The headline you just clicked on is misleading. And intentionally so.
In this space and at seminars, I’ve noted the profession’s willingness to blame technology for attorney misconduct. Specifically, our willingness to attribute bad behavior to technology when, in fact, technology did nothing but reveal conduct that was unethical long before it made it to the interwebs. To wit:
The posts involved lawyers who, respectively,
- failed to communicate with a client;
- lied to a court; and,
- stole money from a youth soccer league,
In none of the three did tech cause or really have much to do with the misconduct.
Anyhow, on Sunday, Professor Bernabe blogged about a disciplinary case in which a lawyer’s use of technology and the internet eventually resulted in a sanction being imposed against the lawyer’s license. The post is here.
To be clear, Professor Bernabe DID NOT use a misleading headline that attributed a lawyer’s dishonesty to technology.
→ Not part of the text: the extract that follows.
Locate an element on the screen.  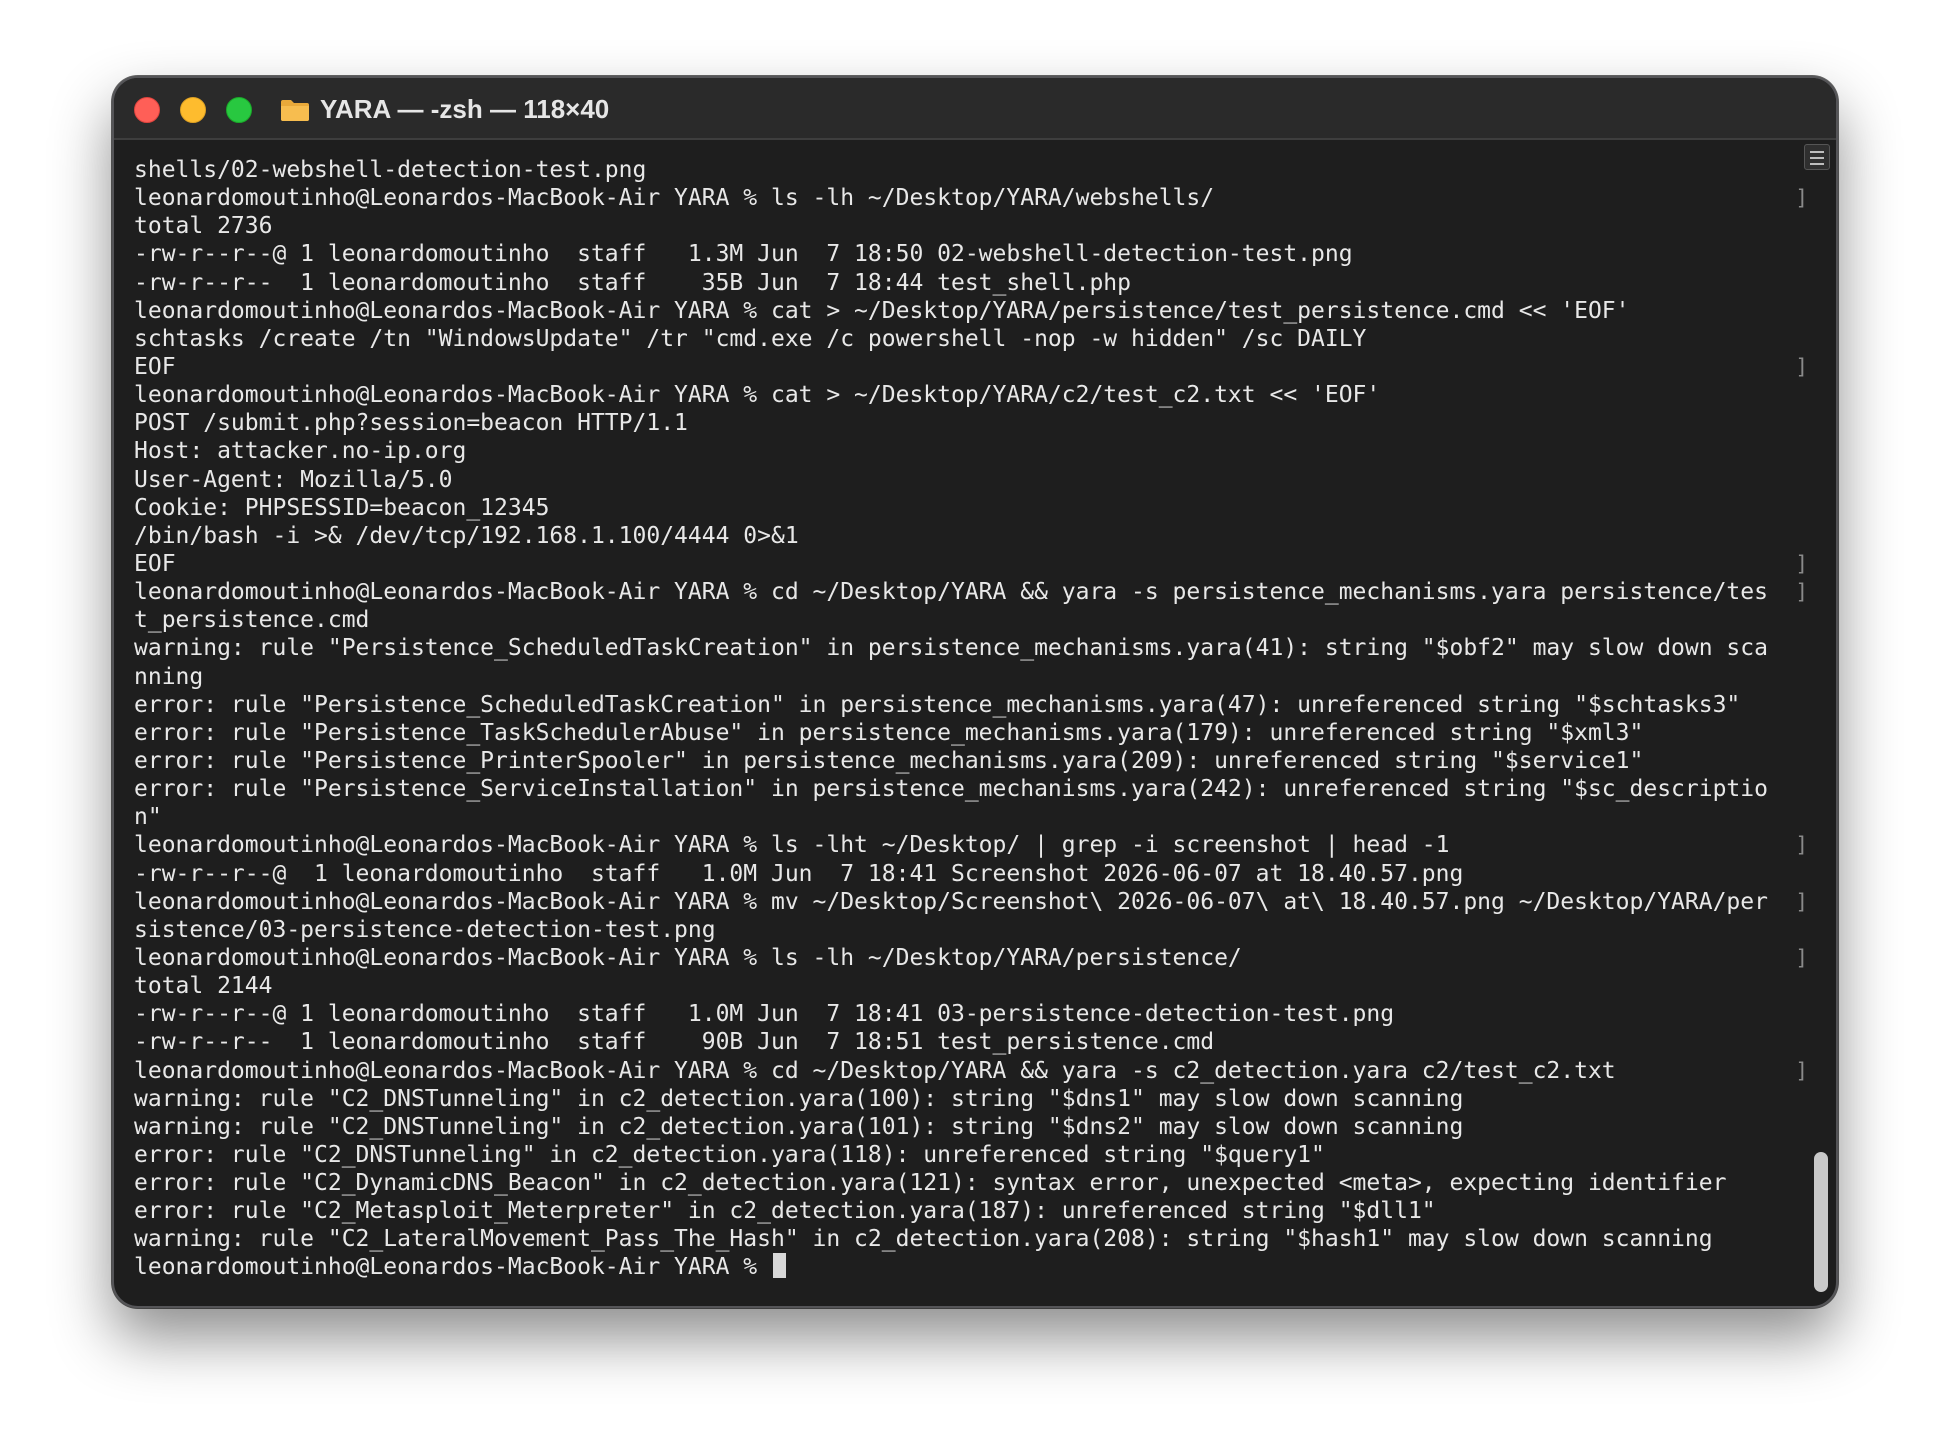
terminal-line-text: Host: attacker.no-ip.org is located at coordinates (300, 452).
But it wouldn’t surprise me to learn that, somewhere, someone did. In reality, technology was not the problem.
In 2017, a Kansas lawyer reported to the CLE office that he had completed 760 minutes of CLE in a single day. Specifically, 400 minutes of “live” credit, and 360 minutes of watching online, on-demand CLE courses.
Upon noticing that the lawyer had claimed more than 12 hours of CLE in one day, the Executive Director of the CLE Commission called the lawyer. The ED asked the lawyer if he had watched the online presentations while sitting in the “live” seminar. The lawyer answered “no.” Rather, he told the ED that, while sitting in the “live” seminar, he logged into the online site to print out certificates of attendance. The ED asked the lawyer to contact the online provider and obtain & produce records that would show the times at which he had logged in & out.
Time to make a long story less long.
In fact, the lawyer watched 360 minutes of online CLE while attending 400 minutes of “live” CLE. Thus, the Kansas Supreme Court concluded that the lawyer violated the rule that prohibits dishonest, deceit, and misrepresentation by answering “no” when asked if he’d watched the videos while sitting in class. In September, the Kansas Court publicly censured the lawyer.**
Technology certainly provides more opportunity to get caught. For example, if, 15 years ago, a had a lawyer reported attending 8 hours of CLE and then returning home to watch 6 more on VHS, nobody would’ve been able to prove that the lawyer didn’t actually watch the VCR that night. Yet, a false certification as to having done so would have been no less dishonest than the false denial that today’s lawyer made to the ED of the CLE Commission.
Today’s story isn’t about tech or the internet. It’s about dishonest conduct. In short, if you show up for a date with someone who listed their hair color as “brown” and their head looks like mine, it’s not the dating site’s fault.
Age group champ baby!
ps: what a difference 30 days makes: running in shorts, short sleeves, and warm sunshine.
** the Court also dinged the lawyer for not knowing that the Kansas CLE rules don’t allow double-dipping. Watching one CLE while attending another appears to violate the Kansas requirement to view online CLE in a setting suitable for learning.